Characteristics and properties of FDA-approved ultrasound contrast agents (UCAs)
Name | FDA-approved | Composition | Outer shell | Mean microbubble size range (μm) | Polyethylene glycol | Iodine |
Lumason (SonoVue)[22] | Yes | SF6 | Lipid-type A | 1.5-2.5 | Yes | No |
Definity[20] | Yes | C3F8 | Perflutren lipid microsphere | 1.1-3.3 | Yes | No |
Definity RT[20] | Yes | C3F8 | Perflutren lipid microsphere | 1.1-3.3 | No | No |
Optison[21] | Yes | C3F8 | Protein-type A | 3.0-4.5 | No | No |
Sonazoid | No | C4F10 | Phospholipid monolayer | 2.0-3.06 | No | No |
1. Definity® (Perflutren lipid microsphere): It is composed of octafluoropropane gas encapsulated in a lipid shell and is indicated for use in echocardiography to enhance the opacification of the left ventricular chamber and improve the delineation of the left ventricular endocardial border in adult and pediatric patients with suboptimal echocardiograms[20].
2. OptisonTM (Perflutren protein-type A microspheres): This agent consists of octafluoropropane gas within a human serum albumin shell. It is approved for use in echocardiography to enhance the left ventricular chamber and improve endocardial border delineation in patients with suboptimal echocardiograms[21].
3. Lumason®/SonoVue® (Sulfur Hexafluoride Lipid-Type A Microspheres): It is also known as SonoVue® outside the United States. It contains sulfur hexafluoride gas encapsulated in a phospholipid shell. Its FDA-approved indications include:
1) Echocardiography: For left ventricular chamber opacification and endocardial border delineation in adults with suboptimal echocardiograms.

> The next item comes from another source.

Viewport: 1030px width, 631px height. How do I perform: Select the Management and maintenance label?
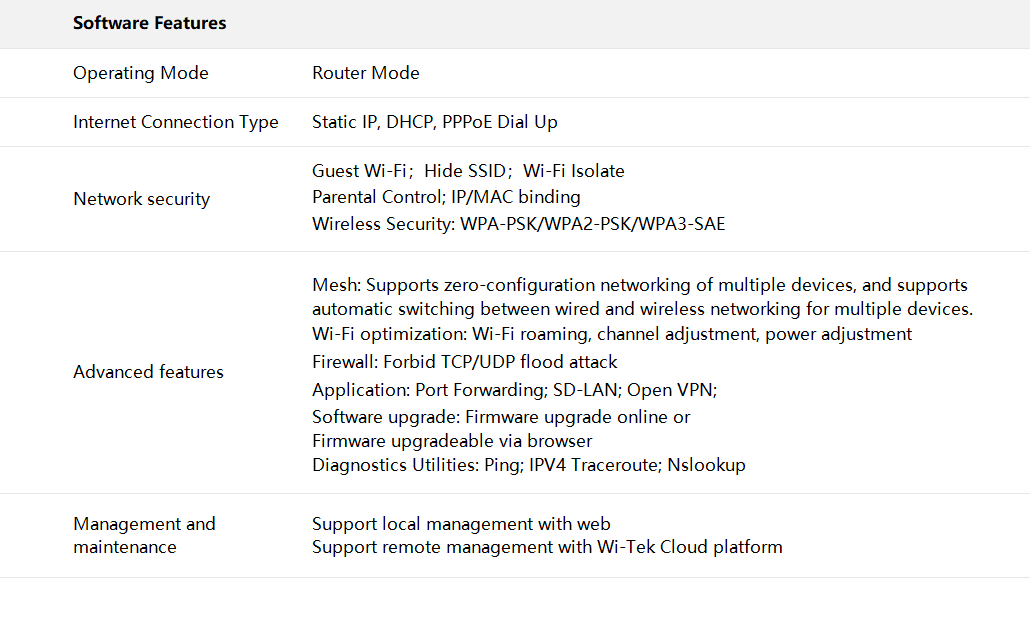click(144, 535)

2) Liver imaging: Characterization of focal liver lesions in both adult and pediatric patients
Urinary tract imaging: Evaluation of suspected or known vesicoureteral reflux in pediatric patients via intravesical administration.
3) In Europe and Asia, SonoVue® has broader approved applications, including lymphatic imaging. When used for lymphatic visualization, intradermal injection of SonoVue® enables identification of superficial lymphatic vessels and sentinel lymph nodes, particularly beneficial in preoperative mapping for lymphaticovenous anastomosis (LVA) surgery in lymphedema patients[22].

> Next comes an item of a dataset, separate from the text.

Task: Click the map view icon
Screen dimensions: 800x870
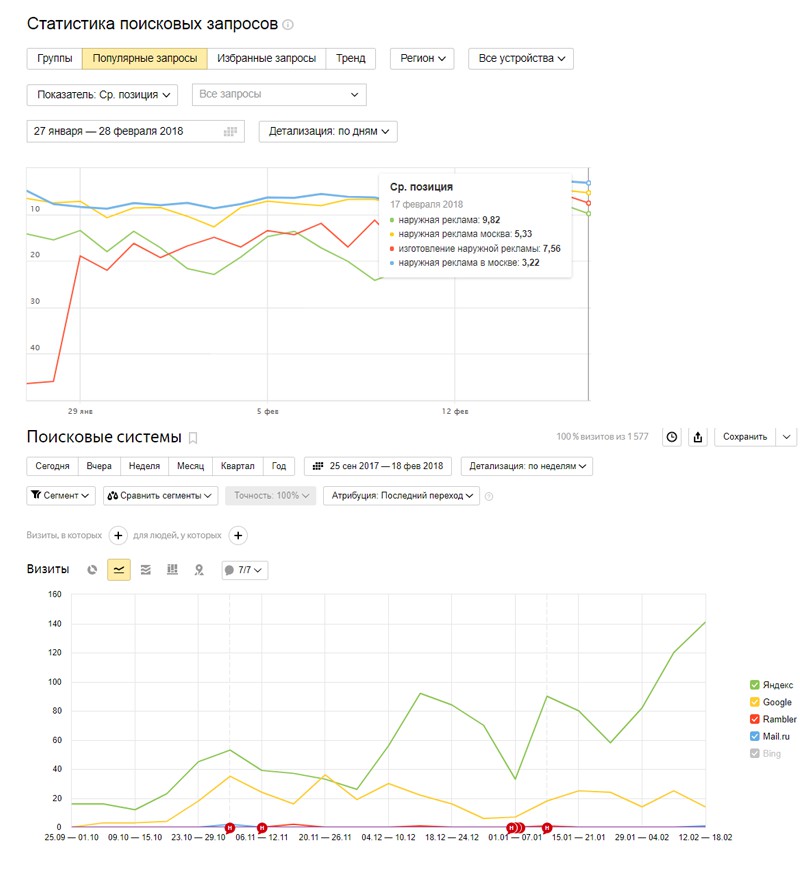Action: (x=199, y=570)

4. Sonazoid® (Perfluorobutane Microspheres): While not FDA-approved in the United States, Sonazoid® is widely used in Europe and Asia, particularly for liver imaging. It has shown unique capabilities in lymphatic imaging due to its high affinity for reticuloendothelial cells and prolonged retention in lymph nodes. Studies have reported 100% sentinel lymph node detection rates in early-stage breast cancer applications. Its extended imaging window has proven particularly valuable for intraoperative sentinel lymph node biopsy procedures[4,23].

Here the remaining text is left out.